# Brief
Each entry is to be restated word for word, with nothing omitted.

# Input material
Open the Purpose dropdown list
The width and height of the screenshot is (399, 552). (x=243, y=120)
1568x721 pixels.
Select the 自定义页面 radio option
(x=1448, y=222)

# Answer to this problem
Open the Purpose dropdown list
The width and height of the screenshot is (399, 552). (x=243, y=120)
1568x721 pixels.
Select the 自定义页面 radio option
(x=1448, y=222)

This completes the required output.